Raymond James analysts reiterated an Outperform rating and an $80 price target for Mercury General Corporation (NYSE:MCY) despite recent challenges stemming from devastating wildfires near Los Angeles, which resulted in a stock price drop of 19% on Friday.
While acknowledging the adverse impact of the wildfires, the analysts highlighted Mercury General’s underlying profitability, excluding catastrophe losses, as well as robust top-line growth and elevated net investment income (NII) as key drivers of a potential stock price recovery.
The wildfires, with insured loss estimates ranging from $11 billion to $17.5 billion, could become the most expensive in U.S. history, with economic losses exceeding insured claims.

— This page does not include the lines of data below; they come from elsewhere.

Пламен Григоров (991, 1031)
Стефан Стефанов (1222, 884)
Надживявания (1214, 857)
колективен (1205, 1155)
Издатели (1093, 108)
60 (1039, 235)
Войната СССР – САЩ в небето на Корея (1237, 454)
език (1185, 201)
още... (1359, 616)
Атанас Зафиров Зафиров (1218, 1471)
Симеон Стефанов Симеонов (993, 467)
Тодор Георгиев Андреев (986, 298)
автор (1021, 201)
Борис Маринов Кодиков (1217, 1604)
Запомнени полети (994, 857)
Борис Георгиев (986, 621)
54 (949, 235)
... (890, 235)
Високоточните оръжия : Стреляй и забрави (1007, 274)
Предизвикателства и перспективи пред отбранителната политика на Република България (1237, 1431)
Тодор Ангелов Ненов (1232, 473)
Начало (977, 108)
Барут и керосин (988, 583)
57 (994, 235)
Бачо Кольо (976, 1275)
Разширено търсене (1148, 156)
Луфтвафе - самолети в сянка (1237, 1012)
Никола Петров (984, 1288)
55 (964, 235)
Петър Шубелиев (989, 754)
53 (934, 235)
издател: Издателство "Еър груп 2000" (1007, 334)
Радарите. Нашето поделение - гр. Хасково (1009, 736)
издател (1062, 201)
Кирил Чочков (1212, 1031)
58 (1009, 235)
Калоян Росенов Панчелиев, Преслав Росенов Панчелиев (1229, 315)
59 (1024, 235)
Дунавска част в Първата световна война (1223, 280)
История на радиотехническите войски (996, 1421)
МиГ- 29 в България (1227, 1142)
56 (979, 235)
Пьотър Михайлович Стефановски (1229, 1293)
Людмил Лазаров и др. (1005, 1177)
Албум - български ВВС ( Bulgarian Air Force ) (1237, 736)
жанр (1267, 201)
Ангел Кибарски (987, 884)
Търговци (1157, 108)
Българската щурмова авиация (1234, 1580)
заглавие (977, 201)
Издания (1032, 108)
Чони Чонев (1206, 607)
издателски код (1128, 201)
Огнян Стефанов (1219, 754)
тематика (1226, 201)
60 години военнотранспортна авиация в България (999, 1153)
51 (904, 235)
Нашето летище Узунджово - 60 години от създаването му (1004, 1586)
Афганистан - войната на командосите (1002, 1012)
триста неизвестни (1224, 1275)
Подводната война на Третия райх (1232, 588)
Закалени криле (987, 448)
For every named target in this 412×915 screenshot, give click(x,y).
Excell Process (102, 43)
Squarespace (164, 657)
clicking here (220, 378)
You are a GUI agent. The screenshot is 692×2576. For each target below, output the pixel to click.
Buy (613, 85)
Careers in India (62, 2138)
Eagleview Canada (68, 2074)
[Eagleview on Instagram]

However, sophisticated underwriting practices may mitigate gross losses for private insurers like Mercury General, limiting their proportional exposure.
In response to the anticipated wildfire and other potential catastrophe losses, the analysts lowered the first-quarter 2025 operating EPS estimate from $1.60 to breakeven, reflecting proactive adjustments for potential losses. Despite these short-term setbacks, Mercury General is projected to generate approximately $193 million in pre-tax income in Q1 2025, compared to $89 million in Q1 2024, excluding catastrophe impacts.
Full-year EPS estimates for fiscal years 2025 and 2026 have been revised downward to $5.30 and $7.00, respectively, from previous estimates of $6.90 and $7.02.